This story came out over the last week about transsexual discrimination that happened at London Pride in the UK.  Roz Kaveney explains in her own words:

Official stewards who were running the toilets at Trafalgar Square announced that I, and any other transgender or transsexual woman, had to use the disabled toilets and was not allowed to use the regular women’s toilets.

I was thinking about this after being involved in a brief discussion the other day regarding gender-neutral washrooms.  The discussion centered around the inclusion of gender-neutral washrooms being placed in a post-secondary institution and if they were necessary or not.  One side of the argument stated that it didn’t make sense to spend money on single washrooms that only “4 or 5 people would use”.  While the other side stated that it is important to create private spaces that might make people, such as a trans individual, more comfortable and safe.

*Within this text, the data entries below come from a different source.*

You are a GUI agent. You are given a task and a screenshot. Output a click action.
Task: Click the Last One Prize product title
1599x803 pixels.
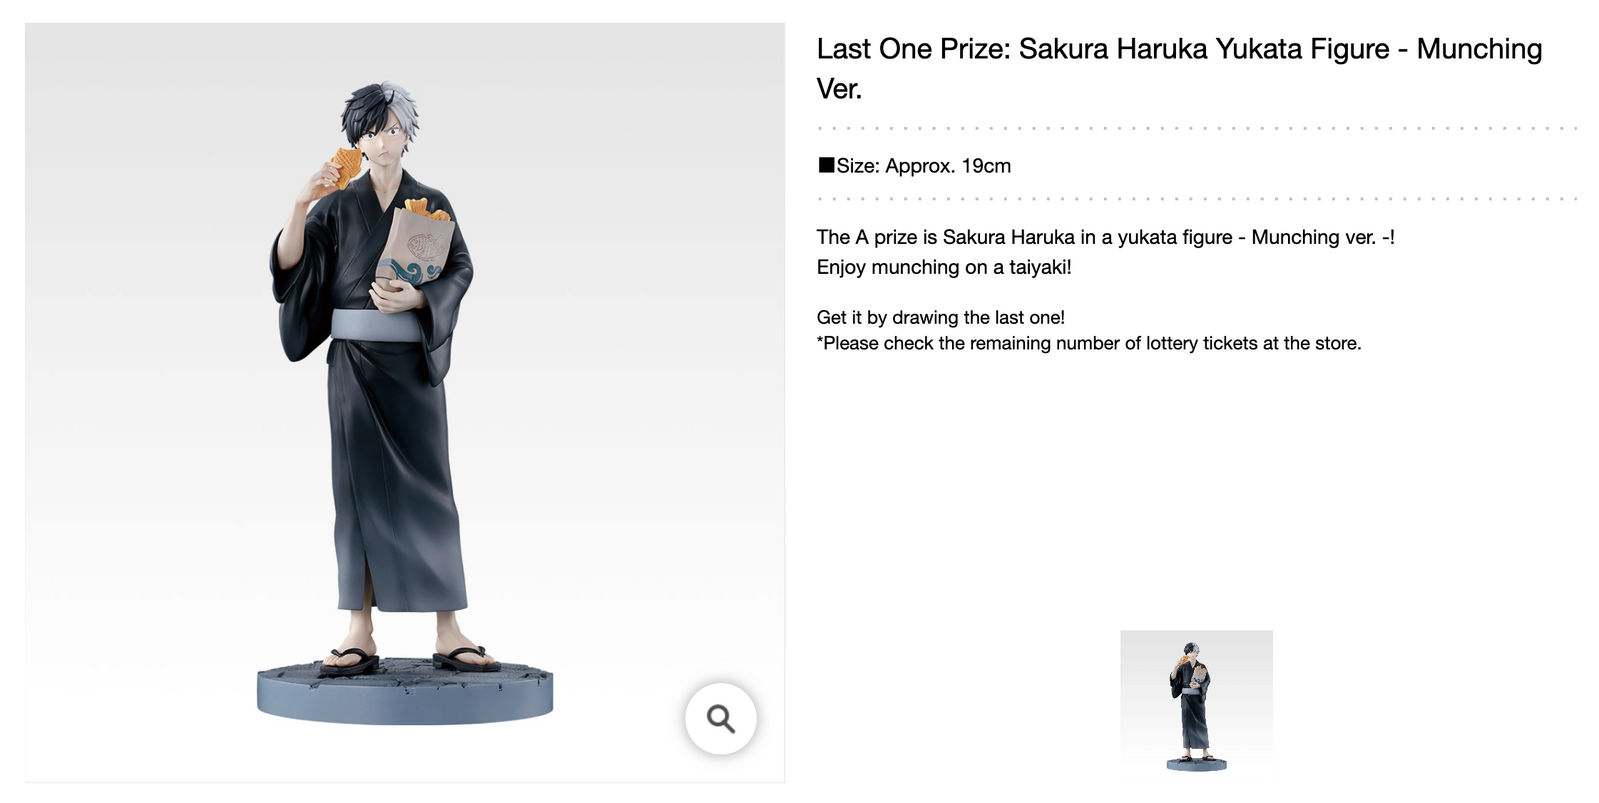click(1179, 68)
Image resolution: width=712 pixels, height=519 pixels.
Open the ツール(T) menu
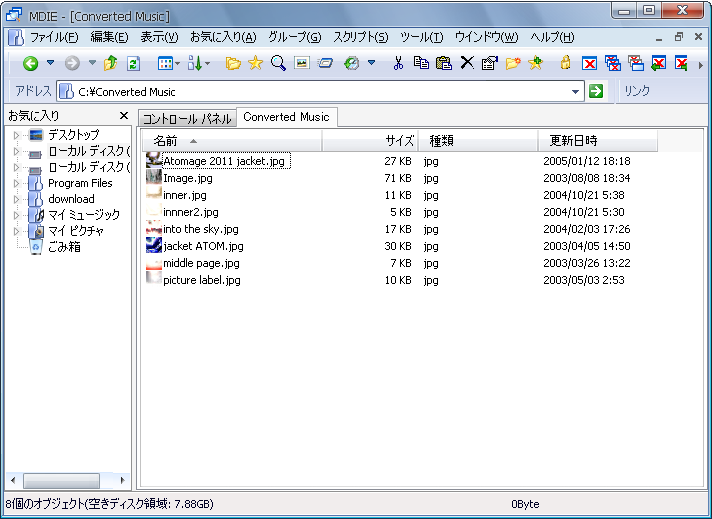click(x=421, y=37)
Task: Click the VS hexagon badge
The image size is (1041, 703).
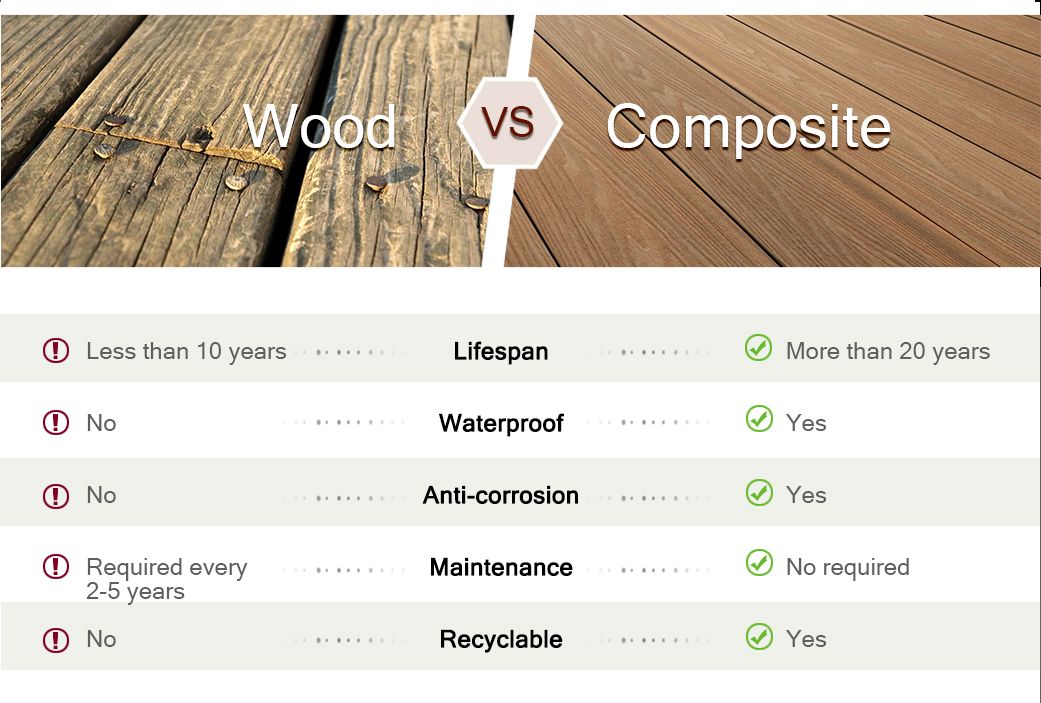Action: click(x=509, y=122)
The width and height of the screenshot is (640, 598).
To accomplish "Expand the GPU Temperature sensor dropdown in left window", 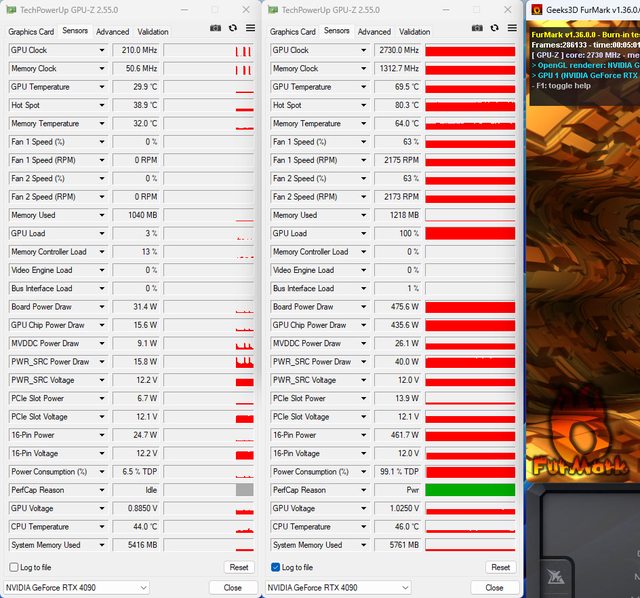I will [101, 87].
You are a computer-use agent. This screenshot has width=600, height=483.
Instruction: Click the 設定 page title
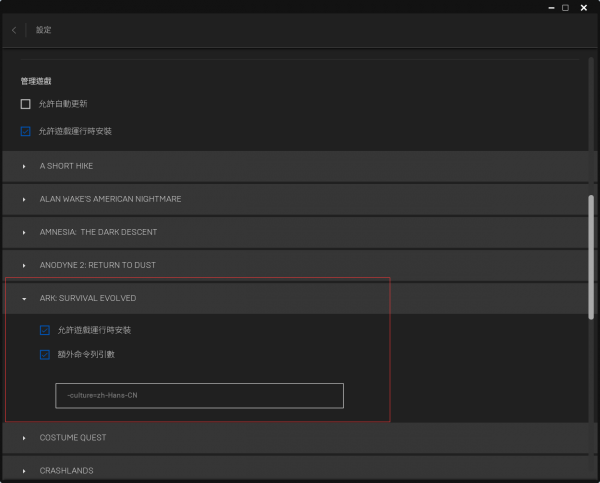(x=44, y=30)
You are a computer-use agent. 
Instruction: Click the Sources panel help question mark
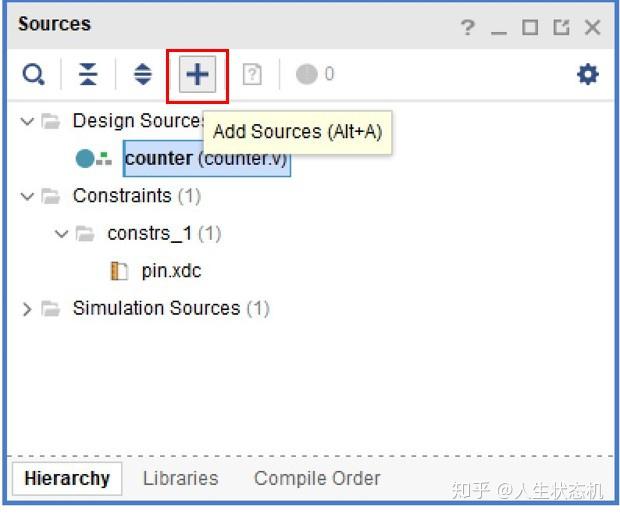tap(468, 28)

How do these two stories connect?  They are both about denying access to trans individuals and misunderstanding or refusing to understand the needs of trans women and men.  A lot of people would side on the argument that money should not be spent on “4 or 5 people”.  That statement alone displays the lack of understanding about trans issues.  Clearly such a washroom would not be used by only 4 or 5 people but it would be available to anyone who feels more comfortable in a single, gender-neutral setting.

However, when it comes to creating gender-neutral washrooms it suddenly hit me that this alone will not end discrimination.  I mean, I know that by simply putting in a private washroom discrimination does not just suddenly end, but I guess what I mean is that the thought never crossed my mind until now that perhaps the same type of discrimination that happened at this Pride event could happen anywhere.  That is, the idea that all trans individuals should be segregated to their “own space”.

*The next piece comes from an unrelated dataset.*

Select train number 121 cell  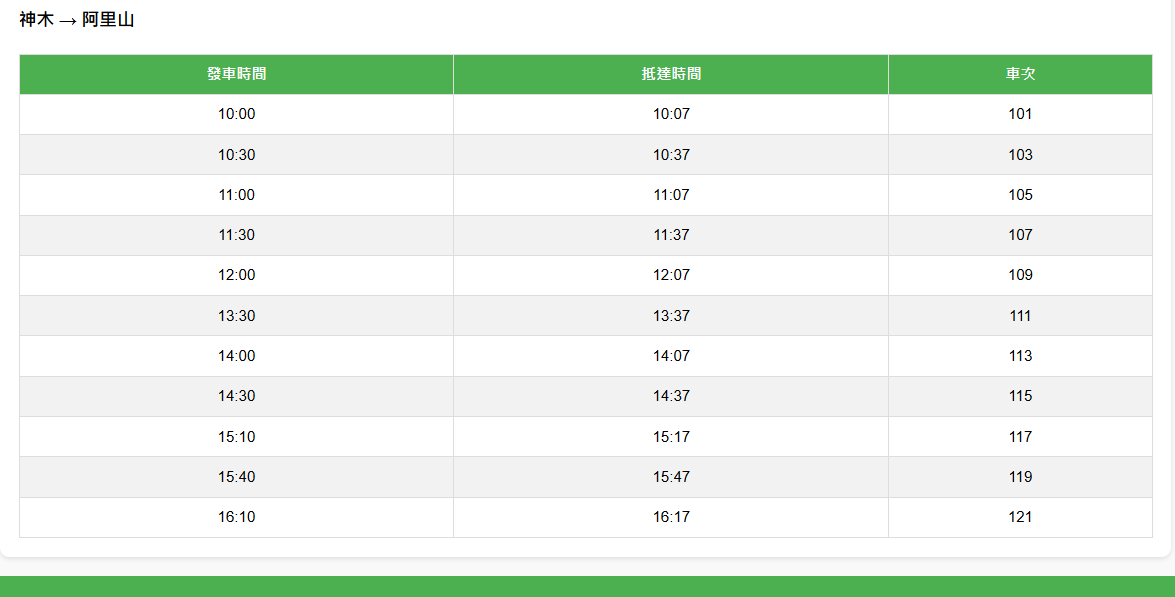[1020, 517]
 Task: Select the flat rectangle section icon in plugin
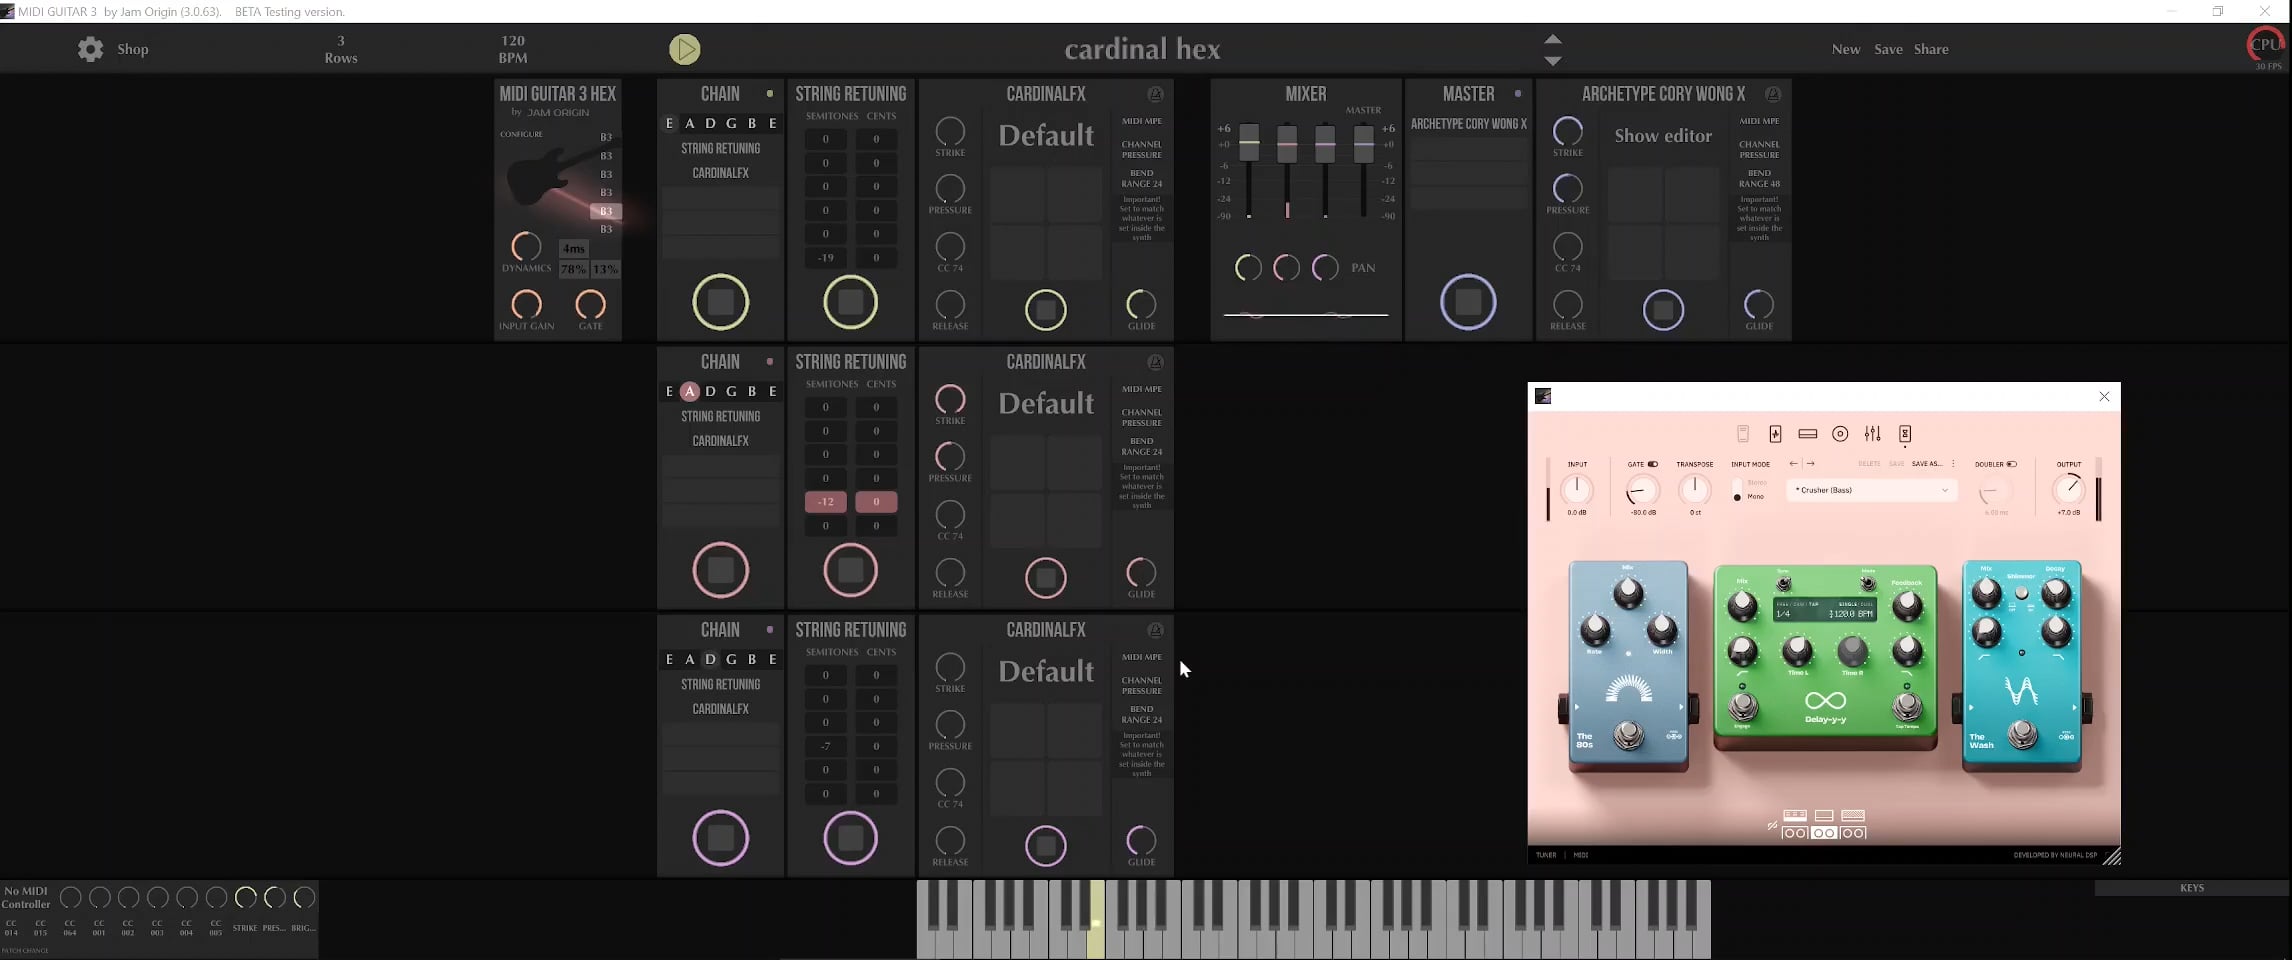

Would people start to assume that by having a gender-neutral washroom on hand that all trans people should be made to use it?  I would hate to see someone who feels confident and secure in using gender labeled washrooms and has every right to do so have that confidences and security yanked from them.  And it is angering to realize that many people do not see a problem with this kind of thinking or behaviour.  And yet, some might claim that it isn’t discrimination because trans people have their “own washroom”.

I am also reminded of something that a friend told me about recently.  Ami of Super Cute Rants of DOOM, writes about an LGB dating website that refuses service to openly trans women and men stating that the site can not fulfil trans needs.  This assumes that trans individuals are defined by their trans status alone.  It is also stating that trans people should “stick to their kind”.  This sadly illustrates the immense discrimination and isolation that trans women and men experience not only from the general public but from groups that one would expect to be supportive and inclusive.

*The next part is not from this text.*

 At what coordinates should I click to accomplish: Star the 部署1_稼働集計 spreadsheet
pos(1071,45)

So, what do I want to say here?  I want to say that trans discrimination sucks.  I want to say that we need to keep advocating for trans safe spaces such as gender-neutral washrooms.  I want to say that trans issues were invisible to me until almost a year ago.  And I figure that if that was the case for myself and many around me then there is a lot of work to be done because people need to get educated and join in the advocacy and activism for trans issues and rights.   We can stop the kind of discrimination that happened to Roz and countless other trans women and men.